One of the most interesting aspects of Carter and Shayera going back to their lives during World War II is seeing how Venditti approaches it. Last issue, we saw bits and pieces that referenced Hawkman’s first appearance in Flash Comics #1. In Hawkman #28 we get another glimpse of that story from Hawkman’s first appearance, and Pasarin depicts him exactly as he appears in Flash Comics #1. Hawkman’s first artist was Dennis Neville, and Pasarin is clearly looking at it to make it appear as identical as possible. Some of the finer details include the yellow circle where his straps meet on his chest instead of the more familiar red, with or without hawk emblem and the helmet as originally depicted. The larger impact of this would seem to indicate that Hawkman’s past is exactly as we’ve seen it presented in Golden Age comics. It also seems to fall in line with the decree that former publisher Dan DiDio made before his departure from DC Comics that “everything counts.” If this is still the case, it remains to be seen.
Venditti always does a great job in telling a character driven story and this issue is no different. Last issue, Venditti revealed that Carter was dealing with some feelings of fear. Shayera confronts him directly and by the end of the issue he overcomes it. It may seem a little quick, but the story Venditti tells requires Carter to make some quick decisions. Additionally, Venditti writes Shayera wonderfully making her just as important as Carter, but perhaps even more intense and driven in this incarnation. It represents a real world analog of husband and wife when a wife tells her husband she needs more out of him, not in a chastising manner, but in a supporting way, as only a wife can do.
The surprise ending falls into Venditti’s pattern of always finding a way to “up the ante” issue to issue. This may be the biggest “ante” ever. Don’t say I didn’t warn you! I won’t spoil it, but it certainly doesn’t leave much room to go after this.
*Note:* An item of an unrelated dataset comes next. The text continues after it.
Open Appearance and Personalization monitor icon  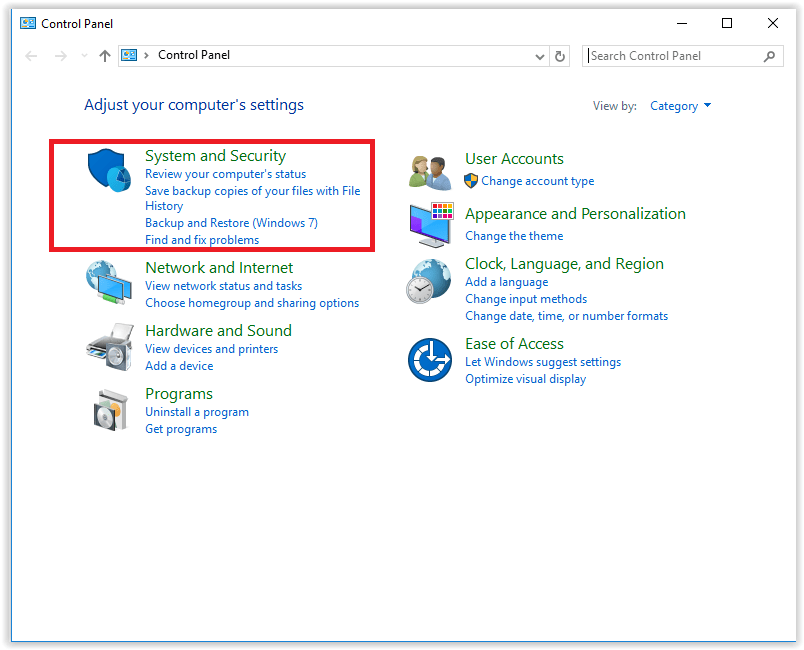click(x=431, y=224)
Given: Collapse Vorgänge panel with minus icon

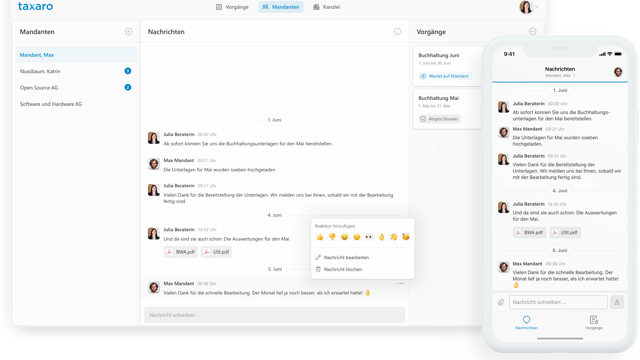Looking at the screenshot, I should point(533,31).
With Hawkman #29 being the last issue of this run on the character, one can only imagine how Venditti will pull a “hawk” out of his hat at the last minute…!
The art is as beautiful as ever. This series has been blessed with some wonderful artists. The final page of Shayera reacting and the “flashback” panels demonstrate these artists’ versatility. In the same issue Pasarin, Albert and Von Grawbadger deliver a scene that is not only unmistakably from Flash Comics #1, but also imbue Shayera and Carter with all the modern emotion one expects from today’s comics. Jeromy Cox goes with warm colors to amplify intense scenes and it works wonders for the understanding of the emotions in those panels.
The only negative is that this is the penultimate issue of this series. Next month’s Hawkman #29 will be the last of this run. It’s been DC’s best series over the two and a half years, and it’s not only disappointing that it’s ending, but confounding how it has not found a broader audience.
You didn’t think think this last arc would go out with a whimper did you? Venditti and Company make Hawkman #28 an exciting lead in to the finale with beautiful art and a great character driven story that takes the character back to his origins in Flash Comics #1. It serves as not only a statement on Hawkman’s history, but also his connection to Shiera/Shayera. Even if you haven’t read any of the previous 27 issues, Hawkman #28 will make you a believer!